Seketika saja semua orang tertawa, bukan tertawa karena kepolosanku, tapi seperti sinis pada kemiskinan diri ini. Mereka terlihat merendahkan dan terus menatapku dari atas ke bawah, melihat celana jeansku yang sederhana serta kemeja abu-abu yang sama sekali tidak menarik. Ya  ... aku baru saja pulang kerja, hanya mengganti pakaian dan mencuci muka lalu ikut dengan Mas Rizal.

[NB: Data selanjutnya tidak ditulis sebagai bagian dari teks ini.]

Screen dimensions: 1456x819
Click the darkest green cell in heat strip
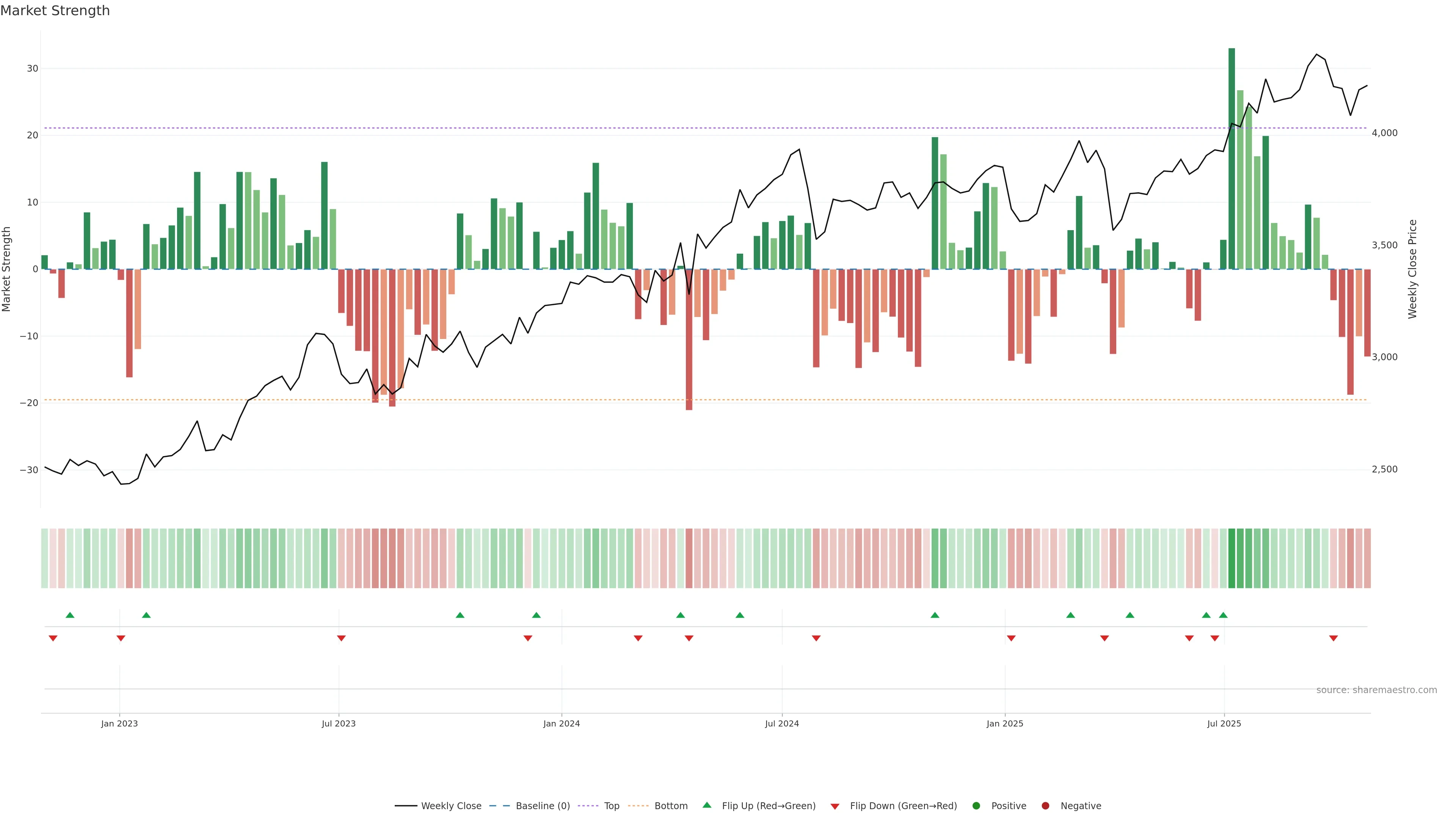(x=1232, y=558)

"Polos sekali dia, jalan kaki ...." Ibunya Mas Rizal tertawa sambil menepuk bahu saudara perempuannya. Lain pula halnya dengan Tante Mas Rizal yang hanya mendecak sambil menggeleng pelan, wanita itu terlihat tidak suka tapi memaksakan senyumnya.

"Ya ... aku memang tidak punya motor, untuk apa beli motor kalau sudah punya belasan Ferrari  warisan Papi di rumah."
Ingin rasanya kukatakan itu, tapi ya, aku 'stay cool' saja. Biar itu jadi kejutan.

Biasanya manusia manusia serakah seperti mereka hanya diperbudak ambisi dan nafsu duniawi, kalau sudah melihat seperti ini aku berencana untuk mengerjai dan memberi mereka pelajaran moral.